Filter this data down to the lines that hold "computer", and copy them.

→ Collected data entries
• • • • •

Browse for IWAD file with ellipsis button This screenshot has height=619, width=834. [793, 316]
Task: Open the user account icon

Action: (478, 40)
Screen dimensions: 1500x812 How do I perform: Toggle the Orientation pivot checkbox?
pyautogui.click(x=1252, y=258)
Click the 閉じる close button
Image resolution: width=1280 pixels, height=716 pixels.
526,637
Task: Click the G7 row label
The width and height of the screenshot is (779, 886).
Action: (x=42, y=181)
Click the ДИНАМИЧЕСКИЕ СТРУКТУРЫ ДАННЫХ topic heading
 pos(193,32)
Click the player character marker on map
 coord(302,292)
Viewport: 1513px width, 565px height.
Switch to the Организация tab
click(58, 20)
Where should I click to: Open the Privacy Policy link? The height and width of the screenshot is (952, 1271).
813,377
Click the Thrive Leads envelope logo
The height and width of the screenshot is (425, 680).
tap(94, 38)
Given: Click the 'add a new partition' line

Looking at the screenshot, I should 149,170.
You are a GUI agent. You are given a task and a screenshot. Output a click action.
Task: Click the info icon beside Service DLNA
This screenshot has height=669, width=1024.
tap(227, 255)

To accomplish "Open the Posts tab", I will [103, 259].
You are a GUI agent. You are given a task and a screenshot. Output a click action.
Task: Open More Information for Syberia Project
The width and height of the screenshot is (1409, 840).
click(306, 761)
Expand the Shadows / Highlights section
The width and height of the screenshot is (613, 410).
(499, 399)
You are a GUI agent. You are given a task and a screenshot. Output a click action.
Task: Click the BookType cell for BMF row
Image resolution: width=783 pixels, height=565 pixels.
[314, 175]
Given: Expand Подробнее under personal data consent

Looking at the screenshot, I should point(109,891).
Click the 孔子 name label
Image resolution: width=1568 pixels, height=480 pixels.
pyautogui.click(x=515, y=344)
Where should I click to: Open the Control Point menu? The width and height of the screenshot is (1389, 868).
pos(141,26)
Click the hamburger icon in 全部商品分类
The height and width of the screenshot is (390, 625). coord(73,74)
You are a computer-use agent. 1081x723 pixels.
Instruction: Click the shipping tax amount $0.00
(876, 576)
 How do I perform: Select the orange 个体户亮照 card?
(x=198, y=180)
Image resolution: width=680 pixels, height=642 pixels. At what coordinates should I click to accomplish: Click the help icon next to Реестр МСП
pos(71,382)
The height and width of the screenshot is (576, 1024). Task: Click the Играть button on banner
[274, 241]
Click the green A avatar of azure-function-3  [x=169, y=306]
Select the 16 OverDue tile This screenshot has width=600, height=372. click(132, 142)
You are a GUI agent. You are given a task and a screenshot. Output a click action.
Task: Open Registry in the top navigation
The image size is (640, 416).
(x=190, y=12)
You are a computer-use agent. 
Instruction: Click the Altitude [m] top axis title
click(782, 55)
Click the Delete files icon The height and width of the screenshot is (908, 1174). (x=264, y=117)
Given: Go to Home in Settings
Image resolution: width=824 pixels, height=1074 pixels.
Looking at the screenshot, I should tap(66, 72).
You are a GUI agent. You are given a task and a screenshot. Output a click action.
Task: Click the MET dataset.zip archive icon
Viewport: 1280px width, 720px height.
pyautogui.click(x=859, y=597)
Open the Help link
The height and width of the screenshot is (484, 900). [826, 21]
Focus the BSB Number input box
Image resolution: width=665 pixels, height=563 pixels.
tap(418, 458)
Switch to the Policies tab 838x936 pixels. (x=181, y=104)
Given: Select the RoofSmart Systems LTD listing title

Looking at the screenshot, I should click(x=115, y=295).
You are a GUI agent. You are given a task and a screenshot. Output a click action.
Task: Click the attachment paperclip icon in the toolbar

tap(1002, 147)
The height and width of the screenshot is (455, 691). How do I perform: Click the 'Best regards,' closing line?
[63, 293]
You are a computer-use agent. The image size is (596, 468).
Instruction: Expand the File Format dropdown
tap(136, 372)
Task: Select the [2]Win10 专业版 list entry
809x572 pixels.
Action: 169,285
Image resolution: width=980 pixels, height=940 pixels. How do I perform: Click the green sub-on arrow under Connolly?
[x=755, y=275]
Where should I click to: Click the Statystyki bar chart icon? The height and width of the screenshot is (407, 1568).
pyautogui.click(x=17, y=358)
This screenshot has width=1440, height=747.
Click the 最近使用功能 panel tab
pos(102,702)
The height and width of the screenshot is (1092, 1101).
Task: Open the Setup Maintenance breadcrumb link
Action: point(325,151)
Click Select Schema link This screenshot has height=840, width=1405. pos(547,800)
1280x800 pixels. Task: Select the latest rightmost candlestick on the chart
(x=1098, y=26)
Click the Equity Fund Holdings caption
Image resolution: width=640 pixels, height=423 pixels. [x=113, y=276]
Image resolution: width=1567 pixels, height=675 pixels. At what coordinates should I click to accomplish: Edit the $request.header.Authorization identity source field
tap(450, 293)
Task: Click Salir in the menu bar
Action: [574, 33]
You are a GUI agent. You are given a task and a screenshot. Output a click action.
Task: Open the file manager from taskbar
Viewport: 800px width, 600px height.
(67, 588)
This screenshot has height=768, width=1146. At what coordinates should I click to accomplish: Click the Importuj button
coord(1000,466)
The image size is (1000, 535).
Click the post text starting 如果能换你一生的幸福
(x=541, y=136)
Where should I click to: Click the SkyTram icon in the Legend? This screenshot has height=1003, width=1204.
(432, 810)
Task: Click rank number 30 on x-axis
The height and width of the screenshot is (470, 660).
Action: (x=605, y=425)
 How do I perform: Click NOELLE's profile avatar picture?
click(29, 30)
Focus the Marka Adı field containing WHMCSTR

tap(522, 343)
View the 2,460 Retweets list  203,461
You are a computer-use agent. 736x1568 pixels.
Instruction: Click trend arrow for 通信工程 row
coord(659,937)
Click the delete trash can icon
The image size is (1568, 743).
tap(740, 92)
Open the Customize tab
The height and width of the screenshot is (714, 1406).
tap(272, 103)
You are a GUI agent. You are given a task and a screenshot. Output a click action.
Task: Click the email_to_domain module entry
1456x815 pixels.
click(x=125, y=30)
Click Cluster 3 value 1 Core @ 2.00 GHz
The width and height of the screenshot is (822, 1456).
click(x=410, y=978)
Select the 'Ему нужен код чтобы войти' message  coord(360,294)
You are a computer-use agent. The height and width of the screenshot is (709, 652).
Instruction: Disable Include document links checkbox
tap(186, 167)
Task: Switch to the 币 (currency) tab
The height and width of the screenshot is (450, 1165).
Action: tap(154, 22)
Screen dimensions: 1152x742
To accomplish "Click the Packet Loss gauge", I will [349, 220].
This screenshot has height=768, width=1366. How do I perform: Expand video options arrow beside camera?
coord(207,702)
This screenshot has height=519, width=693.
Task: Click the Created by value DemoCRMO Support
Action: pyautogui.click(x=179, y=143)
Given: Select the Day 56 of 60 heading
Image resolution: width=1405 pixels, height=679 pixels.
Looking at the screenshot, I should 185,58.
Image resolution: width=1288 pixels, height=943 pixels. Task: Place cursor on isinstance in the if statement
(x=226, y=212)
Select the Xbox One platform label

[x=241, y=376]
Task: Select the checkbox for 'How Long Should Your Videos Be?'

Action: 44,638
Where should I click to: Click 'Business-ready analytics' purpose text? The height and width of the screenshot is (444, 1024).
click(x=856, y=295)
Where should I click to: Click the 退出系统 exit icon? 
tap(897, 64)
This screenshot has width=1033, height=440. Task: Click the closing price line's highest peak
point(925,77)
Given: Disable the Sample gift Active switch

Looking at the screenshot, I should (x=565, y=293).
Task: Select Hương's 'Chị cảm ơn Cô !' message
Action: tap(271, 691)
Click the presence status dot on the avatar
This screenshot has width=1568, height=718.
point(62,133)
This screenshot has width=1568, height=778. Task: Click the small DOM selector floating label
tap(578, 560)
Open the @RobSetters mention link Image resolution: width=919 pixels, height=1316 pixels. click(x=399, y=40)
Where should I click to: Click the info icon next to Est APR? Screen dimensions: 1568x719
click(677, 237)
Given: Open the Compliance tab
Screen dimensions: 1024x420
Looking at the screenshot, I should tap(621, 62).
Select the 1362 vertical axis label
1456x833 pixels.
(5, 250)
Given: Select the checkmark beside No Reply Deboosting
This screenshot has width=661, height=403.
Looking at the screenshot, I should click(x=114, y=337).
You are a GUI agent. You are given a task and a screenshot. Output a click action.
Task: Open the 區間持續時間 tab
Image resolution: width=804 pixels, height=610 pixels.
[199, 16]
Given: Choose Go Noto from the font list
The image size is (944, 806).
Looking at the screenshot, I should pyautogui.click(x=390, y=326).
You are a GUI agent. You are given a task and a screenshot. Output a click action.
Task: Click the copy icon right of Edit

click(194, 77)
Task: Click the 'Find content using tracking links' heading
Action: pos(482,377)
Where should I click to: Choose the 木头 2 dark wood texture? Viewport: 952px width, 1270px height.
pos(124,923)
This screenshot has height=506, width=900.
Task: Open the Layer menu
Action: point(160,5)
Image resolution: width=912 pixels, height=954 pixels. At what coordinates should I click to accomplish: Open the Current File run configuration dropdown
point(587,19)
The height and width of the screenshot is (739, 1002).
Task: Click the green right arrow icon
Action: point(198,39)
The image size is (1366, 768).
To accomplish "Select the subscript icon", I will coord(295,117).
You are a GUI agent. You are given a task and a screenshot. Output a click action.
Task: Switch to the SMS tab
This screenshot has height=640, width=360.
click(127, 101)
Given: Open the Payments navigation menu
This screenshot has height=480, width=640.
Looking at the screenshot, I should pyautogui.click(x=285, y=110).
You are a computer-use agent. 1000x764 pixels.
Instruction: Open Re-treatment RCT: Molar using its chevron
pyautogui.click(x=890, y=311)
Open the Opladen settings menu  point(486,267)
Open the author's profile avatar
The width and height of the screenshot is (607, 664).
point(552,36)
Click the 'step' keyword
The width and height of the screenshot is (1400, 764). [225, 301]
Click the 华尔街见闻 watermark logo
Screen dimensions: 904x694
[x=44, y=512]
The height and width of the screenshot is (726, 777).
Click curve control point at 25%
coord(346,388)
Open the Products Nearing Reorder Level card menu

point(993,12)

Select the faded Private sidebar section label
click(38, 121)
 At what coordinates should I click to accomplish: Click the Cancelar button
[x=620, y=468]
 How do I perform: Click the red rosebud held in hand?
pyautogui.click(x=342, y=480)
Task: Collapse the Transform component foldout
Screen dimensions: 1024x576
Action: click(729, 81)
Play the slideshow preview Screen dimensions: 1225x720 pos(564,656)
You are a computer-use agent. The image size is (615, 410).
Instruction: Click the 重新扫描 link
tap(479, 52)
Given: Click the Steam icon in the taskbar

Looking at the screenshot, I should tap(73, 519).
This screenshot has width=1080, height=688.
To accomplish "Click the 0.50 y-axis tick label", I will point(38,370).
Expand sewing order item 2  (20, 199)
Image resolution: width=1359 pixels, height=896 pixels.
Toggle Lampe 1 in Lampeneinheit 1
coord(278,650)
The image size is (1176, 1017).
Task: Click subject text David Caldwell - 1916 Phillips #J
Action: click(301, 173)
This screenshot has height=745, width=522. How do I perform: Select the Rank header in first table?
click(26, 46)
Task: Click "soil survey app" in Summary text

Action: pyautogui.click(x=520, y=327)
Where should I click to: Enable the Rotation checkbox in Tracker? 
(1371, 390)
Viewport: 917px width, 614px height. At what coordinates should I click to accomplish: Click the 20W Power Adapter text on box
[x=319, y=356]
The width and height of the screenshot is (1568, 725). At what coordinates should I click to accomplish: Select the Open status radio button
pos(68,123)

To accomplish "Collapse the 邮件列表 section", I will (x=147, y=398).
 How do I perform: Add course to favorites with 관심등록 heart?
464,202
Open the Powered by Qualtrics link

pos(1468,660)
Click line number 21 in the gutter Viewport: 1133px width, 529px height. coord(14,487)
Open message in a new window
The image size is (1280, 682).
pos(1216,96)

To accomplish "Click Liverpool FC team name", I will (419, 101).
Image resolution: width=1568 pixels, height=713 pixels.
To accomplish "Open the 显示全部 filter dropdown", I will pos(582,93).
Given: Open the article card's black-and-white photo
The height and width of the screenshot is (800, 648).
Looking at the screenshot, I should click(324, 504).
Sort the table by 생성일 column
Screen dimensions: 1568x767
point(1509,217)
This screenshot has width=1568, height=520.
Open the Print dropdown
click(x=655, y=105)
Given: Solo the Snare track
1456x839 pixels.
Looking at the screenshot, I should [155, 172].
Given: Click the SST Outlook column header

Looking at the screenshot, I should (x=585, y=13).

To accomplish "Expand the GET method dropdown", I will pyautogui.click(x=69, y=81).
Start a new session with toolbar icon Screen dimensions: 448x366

• • • • •

→ Completed task
You are a computer-use agent. 1081x723 pixels.
You are a computer-use agent. 
You are a computer-use agent. The image size is (596, 468).
You are a computer-use agent. 736x1568 pixels.
You are a computer-use agent. The height and width of the screenshot is (709, 652).
You are a computer-use agent. 1000x764 pixels.
You are a computer-use agent. The image size is (615, 410).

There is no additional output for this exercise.